[Stored data entries]
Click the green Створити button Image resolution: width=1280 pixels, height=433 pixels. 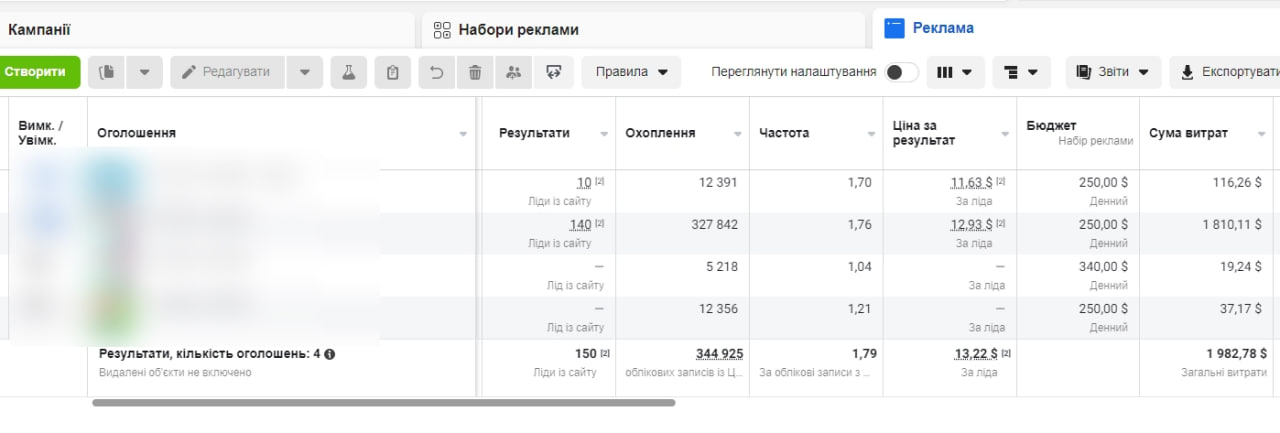click(40, 72)
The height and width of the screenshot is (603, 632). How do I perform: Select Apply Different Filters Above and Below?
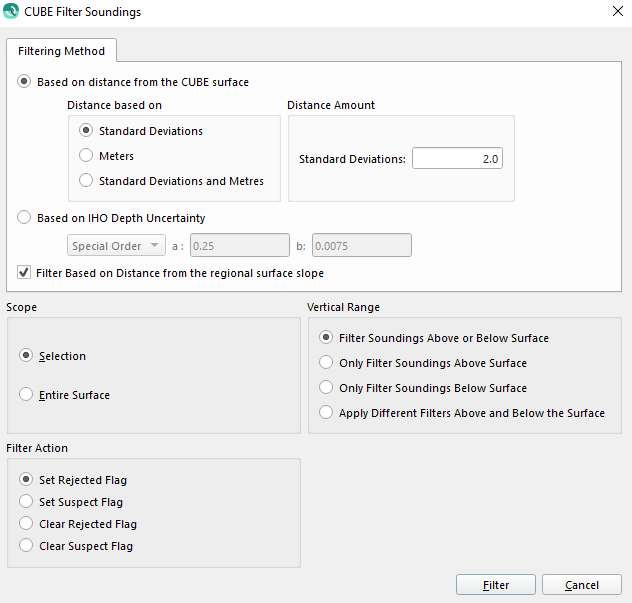pos(326,413)
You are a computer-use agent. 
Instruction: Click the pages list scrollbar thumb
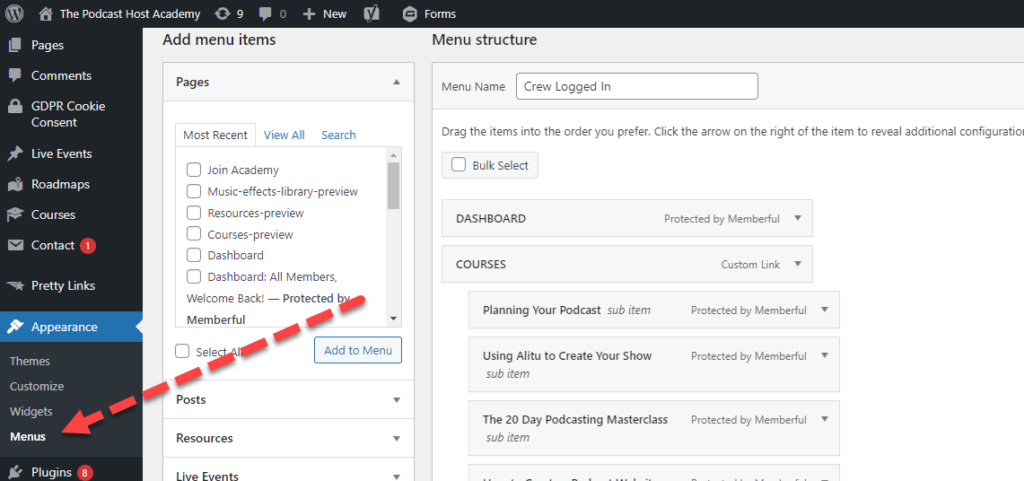[x=393, y=184]
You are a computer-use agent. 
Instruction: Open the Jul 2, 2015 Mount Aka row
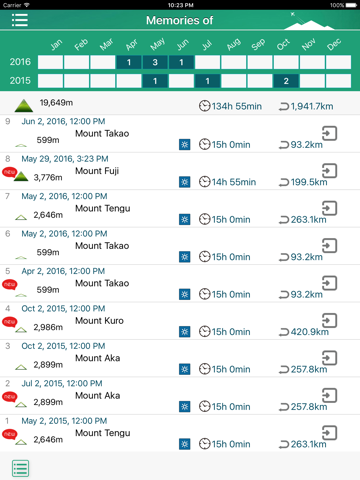pos(180,396)
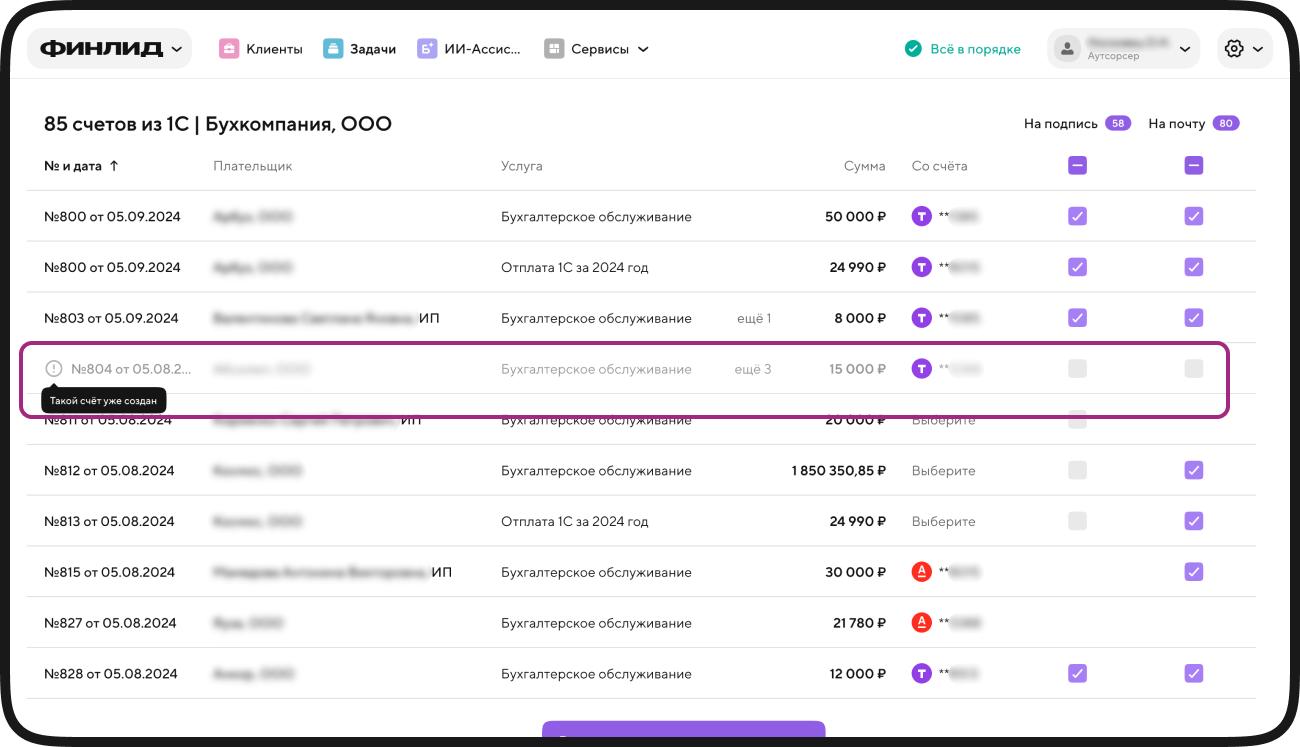The height and width of the screenshot is (747, 1300).
Task: Expand the ФИНЛИД company dropdown
Action: click(109, 49)
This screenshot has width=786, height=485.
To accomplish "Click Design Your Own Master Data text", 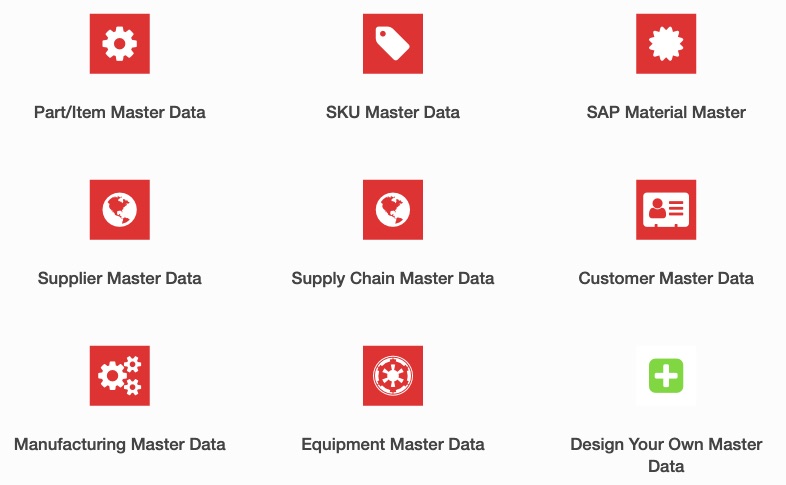I will point(666,455).
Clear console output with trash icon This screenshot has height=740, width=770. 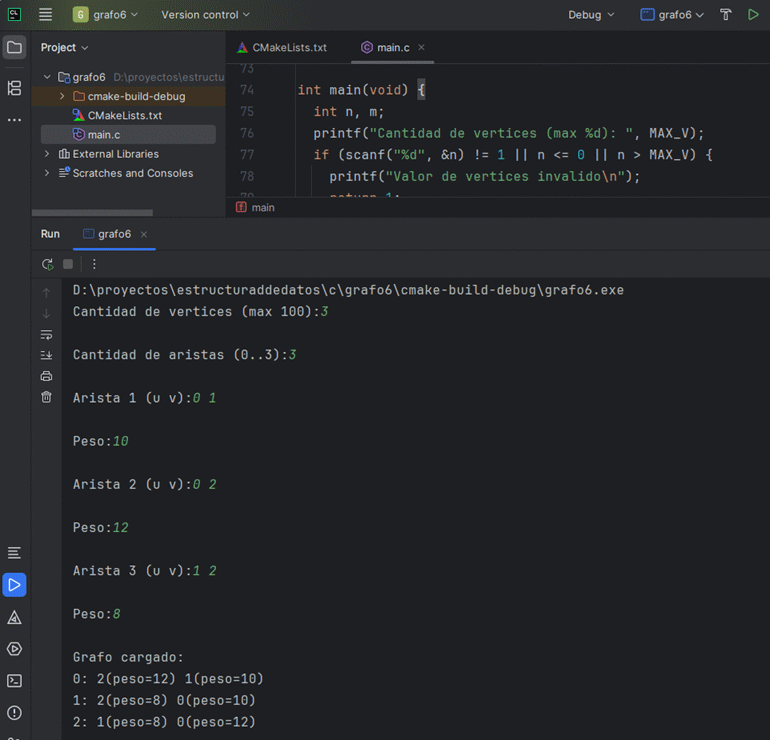[x=46, y=397]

- _Problem to solve_
Reproduce the lines above starting at the one with "Instruction: Open the" and ending at the one with "This screenshot has width=786, height=485.", both included, exactly and with no pictures.

- _Reply_
Instruction: Open the Jul 2, 2015 Mount Aka row
pos(180,396)
The height and width of the screenshot is (747, 1300).
Task: Expand the ФИНЛИД company dropdown
Action: click(109, 49)
This screenshot has width=786, height=485.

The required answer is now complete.